Mumtaz Qadri, the killer of governor, was part of the elite force of police escorts that are supposed to protect the life and liberty of Pakistani citizens, especially VIPs such as Taseer. He is one of many individuals within our state agencies who barely subscribe to the post 9/11 policy of the government. Even if the elected civilian government is committed to some change of policy, there is limited evidence that the coercive apparatus of the state is abandoning its historic posture.
The character and ideology of the state is the real problem and no amount of invoking America or calling on the army to do the right thing will change this historical-structural fact.
Attitude of workers and poor of Pakistan
Despite what is happening at the moment, it would be a mistake to really think that religious extremism enjoys the support of the broad masses. Perhaps the siege mentality of a segment of the liberal ‘progressives’ does reflect a resignation, even a sense of defeatism, about the extent to which retrogressive ideas have penetrated into homes, workplaces and the consciousness of working people.

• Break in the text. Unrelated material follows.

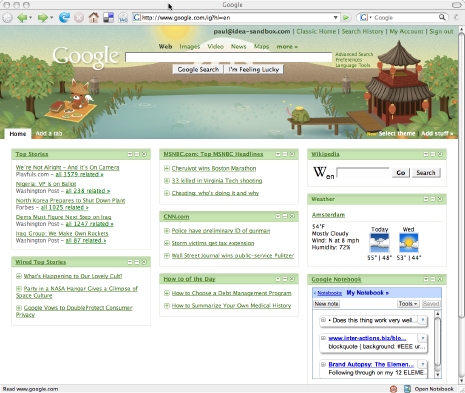
Task: Click the I'm Feeling Lucky button
Action: pos(254,69)
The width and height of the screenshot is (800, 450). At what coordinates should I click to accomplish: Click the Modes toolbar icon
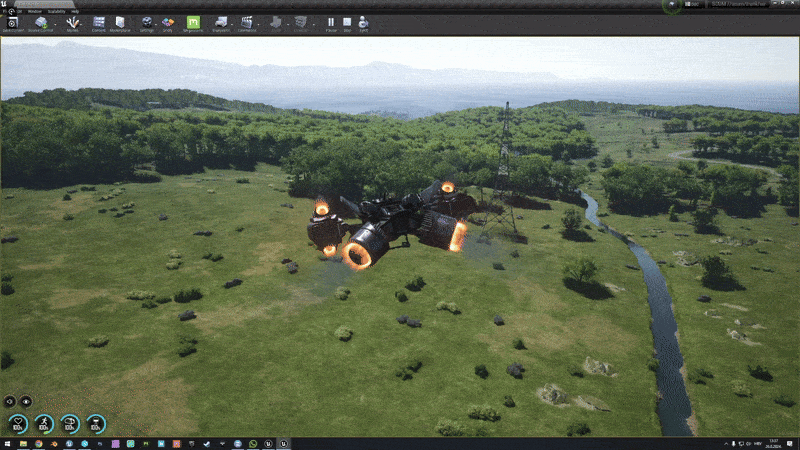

However, the majority of Pakistani people do no not condone random acts of violence against perceived enemies of Islam. The media, certain intellectuals and scores of religious leaders are playing with the religious sentiments of the ordinary people. They are giving the impression that the government and western powers are trying to change or amend the existing blasphemy laws. They are trying to stoke up the emotions of the ordinary people with the idea that the dignity of the Holy Prophet is in danger. Their campaign is around the question of protecting it and this is indeed a very sensitive issue in the overwhelmingly Muslim majority society. The dignity and honour of the holy prophet is more important for ordinary Muslims than anything else, including their own lives. The religious leaders and militant groups are using this opportunity to garner support amongst the masses. They are giving misleading statements and emotionally charged sermons to exploit the situation.
The government is in no position to oppose head on the phalanx of orthodox forces. It is likely to surpass its predecessor in buying security through more vigorous policies of appeasement. The government also faces increasing isolation from other institutions of the state. The political parties in opposition have already demonstrated their lack of interest in resisting the surge in influence of religious bigotry. The armed forces and perhaps the judiciary too are acting in a similar fashion.
The only force that can fight against religious bigotry is the working class. Only mobilising on the day to day ‘evils’ of poverty wages, rocketing prices and mass unemployment on a clear programme against the ‘evils’ of capitalism, landlordism and imperialism can it, with its colossal power, defeat religious extremism. A mass party of the working masses needs urgently to be built.